- [GIVEN EXERCISE]: Carry on the passage below about the Company's sources of funds and its Year 2000 exposure, writing from after its last sentence.

- [TEXT SHOWN]:
The Company's principal sources of funds continue to be prepayment of loan
principal and current amortized loan payments. In addition, funds are provided
from current operations. All of the funds are used to fulfill loan commitments,
make short-term investments, and fund any deposit withdrawals needed. The
Company has no material commitments or plans which will materially affect its
liquidity or capital resources. The acquisition of property and equipment may be
in cash purchases, or they may be financed if favorable terms are available.
Year 2000
The Year 2000 poses an important business issue regarding how existing
application software programs and operating systems can accommodate this date
value. Many computer programs that can only distinguish the final two digits of
the year entered are expected to read entries for the Year 2000 as the Year
1900. Like most financial service providers, the Company may be significantly
affected by the Year 2000 issues due to the nature of financial information.

- [DATASET SECTION]:
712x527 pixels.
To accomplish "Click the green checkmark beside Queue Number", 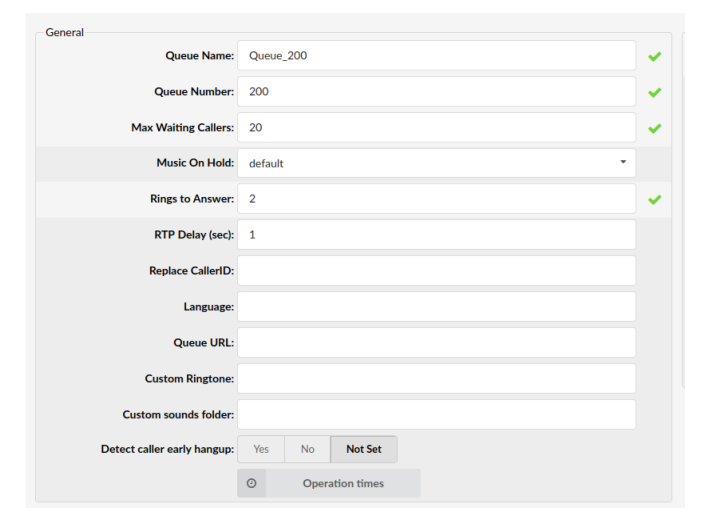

- [TASK ANSWER]:
Software, hardware and equipment both within and outside the Company's direct
control and with whom the Company electronically or operationally interfaces are
likely to be affected. If computer systems are not adequately changed to
identify the Year 2000, many computer applications could fail or create
erroneous results. As a result, may calculations that rely on the data field
information, such as interest, payment or due dates and other operating
functions, may generate results that could be significantly misstated, and the
Company could experience a temporary inability to process transactions and
engage in normal business activities.
All of the significant computer programs of the Company that could be affected
by this issue are provided by major third-party vendors. In 1998, the Company
completed the replacement/upgrading of most of its computer systems and
programs, as well as most equipment, in order to provide cost-effective and
efficient delivery of services to customers, information to management, and to
provide additional capacity for processing information and transactions due to
acquisitions. The third-party vendors have advised the Company that all such
computer systems and programs either are or shortly will be Year 2000 compliant.
The Company completed off-site testing of its major applications in 1998.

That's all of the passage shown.